患者であるはずの美春であったが意外と元気で、病院食に文句をつけていた。その姿に安心して、赤城姉妹の長女と次女がその場にはいない翔子の義兄に対してここでは書けないような言葉で罵倒したり、千尋が泣きながら美春に抱きついていたり、翔子がそんな美春が許しているのに何度も頭を下げていたり・・・
そんな中、旭と洋介の2人は病院には行かずに、洋介の実家である『羽黒自動車』の片隅で頭を悩ませていた。
「・・・こりゃあ大惨事だなぁ旭よ・・・」
「・・・・・・」
目の前にあるのは、鉄クズ同然になった美春のGT380だった。
「・・・壊れた場所より無事な場所探す方が早ぇな・・・はぁ」
自慢のGT750フロントフォークを始めとするフロント足周りはほぼ全損。
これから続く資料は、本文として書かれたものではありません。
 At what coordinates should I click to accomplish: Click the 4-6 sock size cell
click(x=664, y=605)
リア周りは無事だが、チャンバーが左側1本、明後日の方向に折れ曲がっている。ハンドルも左側だけ旭の鬼ハン以上に真上を向き、ヘッドライトやウィンカー全損。ステップも天を仰ぎ、極め付けはクランクケースのひび割れである。他にも数えきれないほど無数の傷やタンクのへこみ。重症である。
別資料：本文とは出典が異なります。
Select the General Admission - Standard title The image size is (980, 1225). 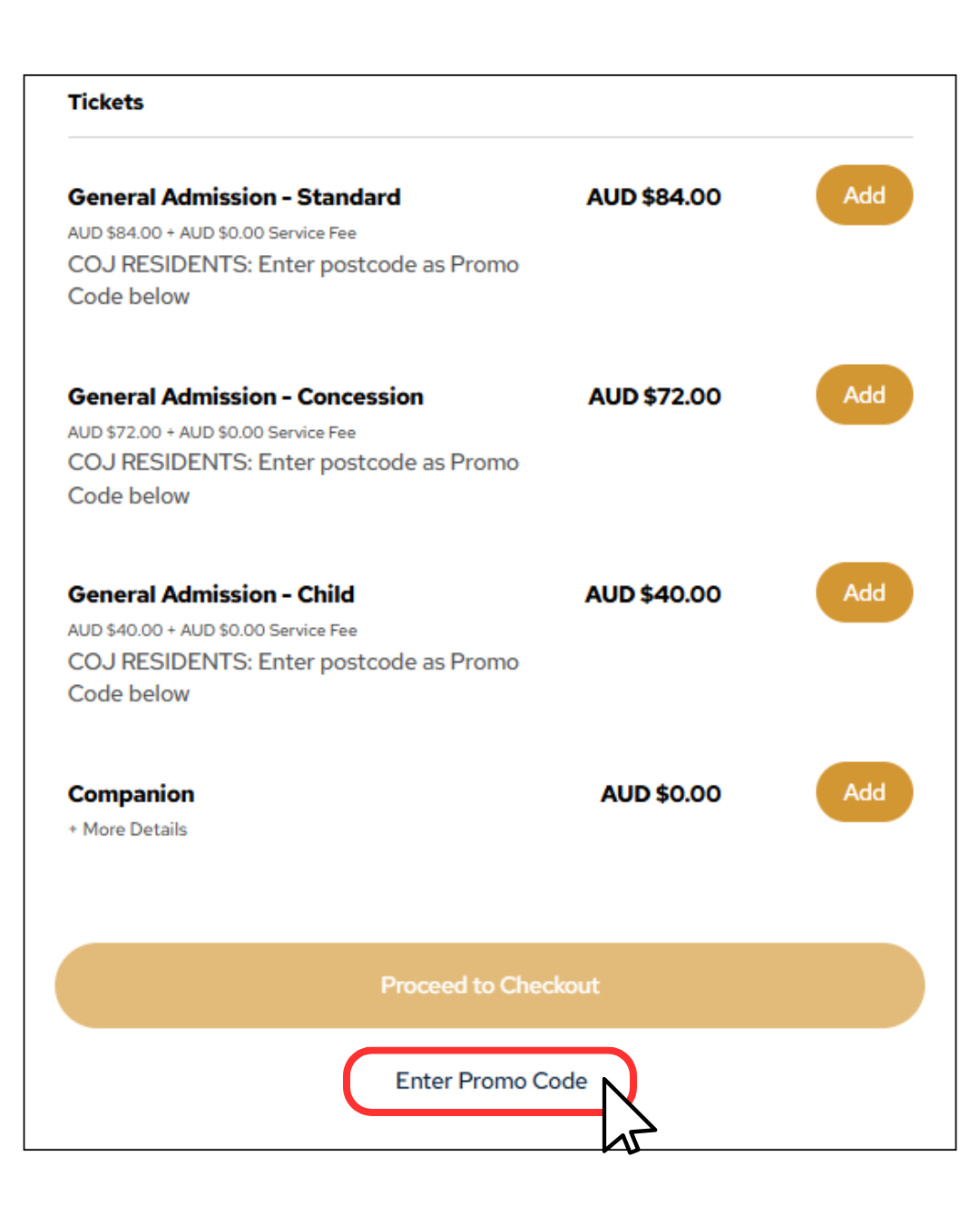pos(234,197)
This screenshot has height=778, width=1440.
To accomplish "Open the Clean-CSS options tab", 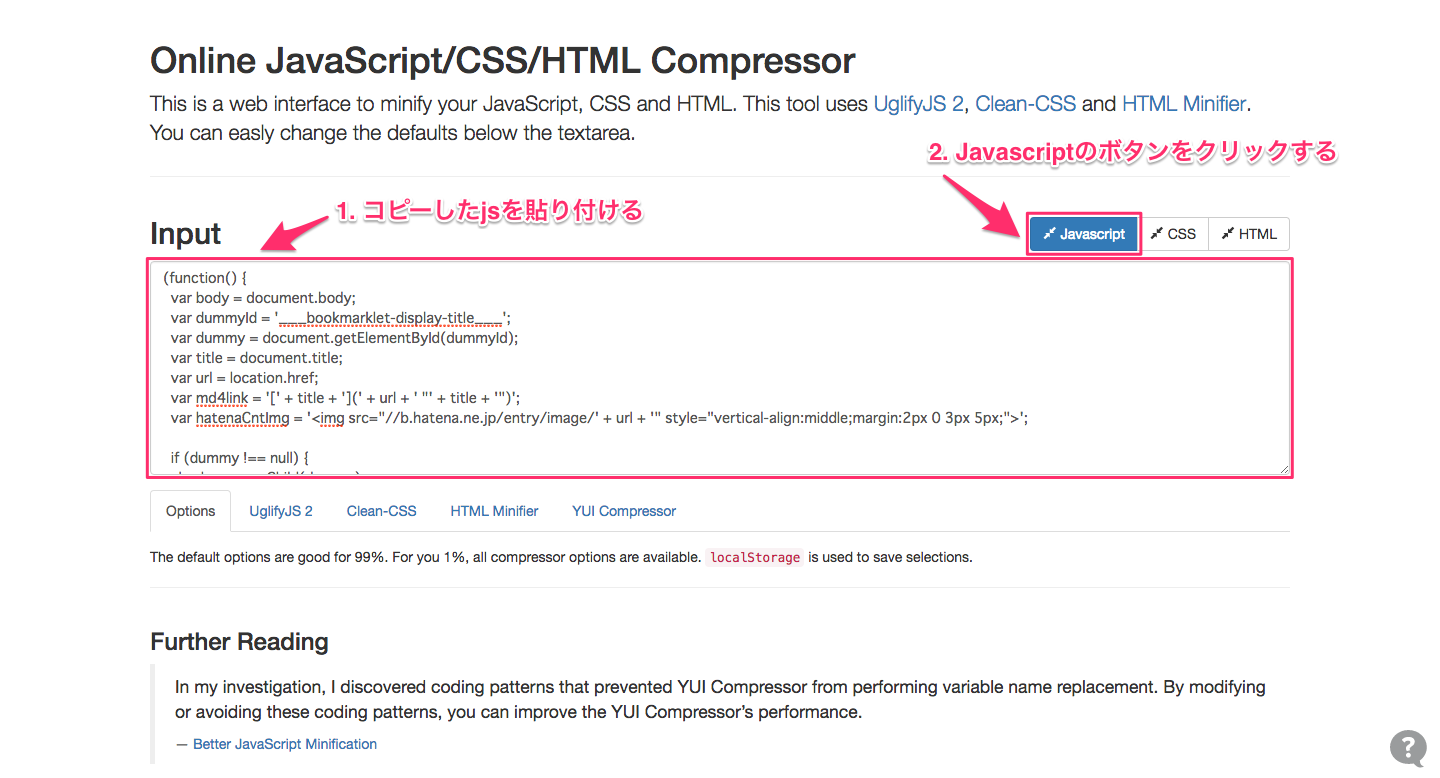I will pyautogui.click(x=381, y=511).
「転けてた場所にブロックあったよな。あれで腰下ひっ叩いて割れたのかな?で、壁にがっちゃんフロント全損・・・ちゃんちゃん」
クランクケースを覗き込んでいた洋介が虚しそうに呟く。果たして元通りになるかなぁ、と考えていると横から黒いオーラが・・・
「おい、洋介よぉ・・・」
「な、なんでしょーか旭さん・・・」
「あのクソガキ・・・やっぱりクシャクシャにしてきていいか・・・?」
「・・・気持ちはわかる」
さてどうしたものか・・・2人は日が暮れるまで悩み続けたとか・・・
「ねぇしーちゃんってばぁ・・・」
場所は戻って病院。
他のみんなはお腹がすいたと言って病院の食堂に行ってしまった。病室には美春と千尋、そして翔子の3人だけが残った。
相変わらず謝り続けていた翔子は先ほどなんとか落ち着かせたが、今度は逆に暗い顔のままずっと下を向いてしまっていた。
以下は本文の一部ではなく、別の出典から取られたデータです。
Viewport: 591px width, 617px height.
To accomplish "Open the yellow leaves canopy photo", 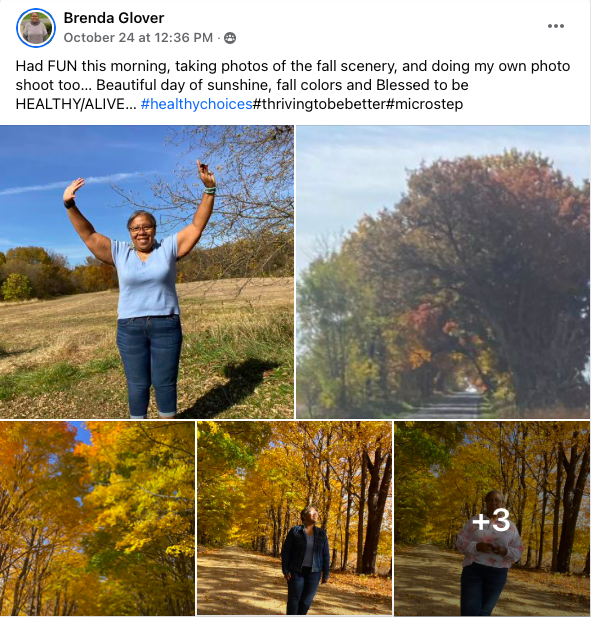I will pyautogui.click(x=97, y=519).
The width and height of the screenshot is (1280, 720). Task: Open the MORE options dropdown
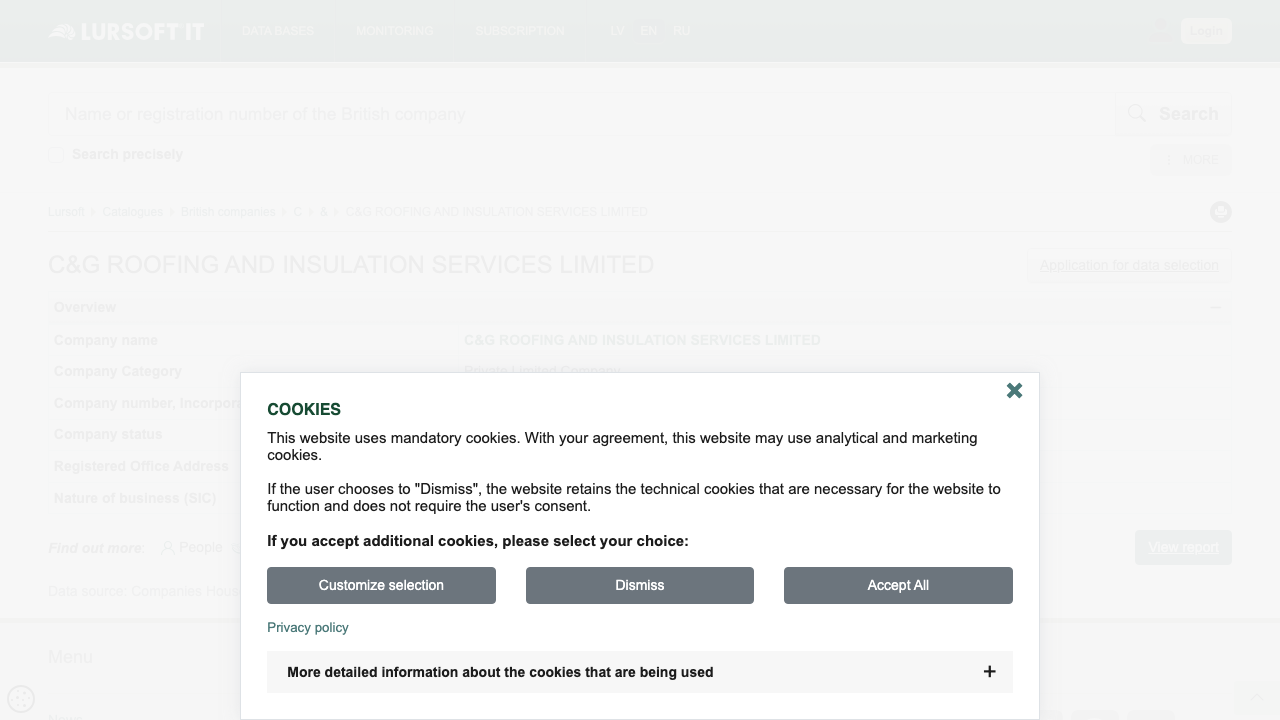[1190, 160]
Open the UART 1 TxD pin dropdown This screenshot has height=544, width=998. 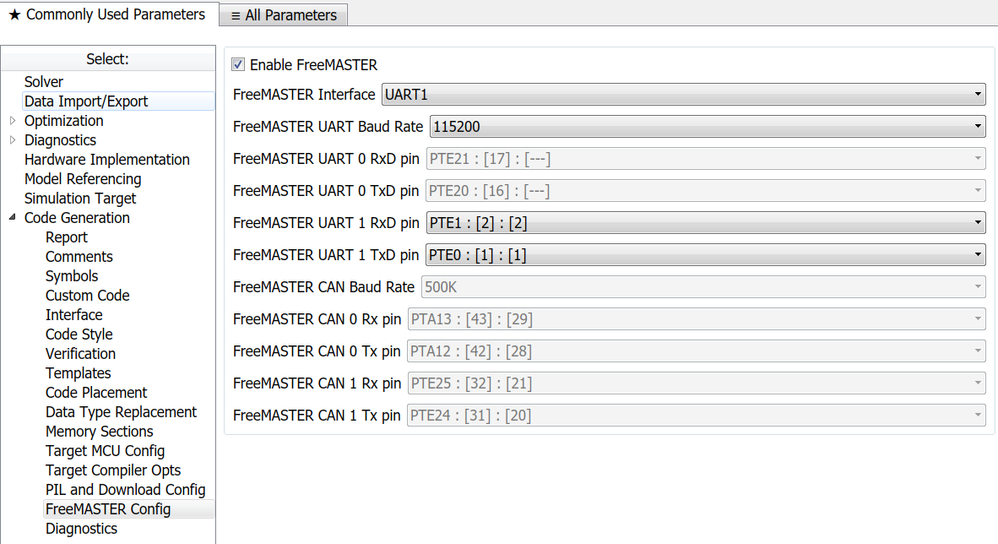click(x=705, y=255)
やはり昨夜みんなに励まされたとはいえ、美春の現状を見てしまうとやはり明るくなんてとても振る舞えない。また自分を責めている翔子に、美春がついに立ち上が・・・と思いきや、ベッドから起き上がっただけにとどまった。
「しーちゃん、ちょっとこっち来て」
「は、はい・・・」
とぼとぼベッドに歩み寄る。重い足取りで美春の脇に立った瞬間、手を握られた。
「美春さん・・・?」
「・・・えいっ!!」
「え?うわぁ・・・!」
そのまま、グイっと腕を引っ張られると、美春の上に覆い被さるようにして倒れた。
「な、なんなんですか・・・!?」
「しーちゃん暗い・・・私が大丈夫って言ってるんだよぉ?それならいつまでも暗い顔してたらメっ!だよぉ」
左腕を庇いながら、しかしニコニコしながら美春が言った。
しかし翔子の表示は明るくなるどころか、その痛々しい腕や擦り傷を見てさらに暗くなってしまった。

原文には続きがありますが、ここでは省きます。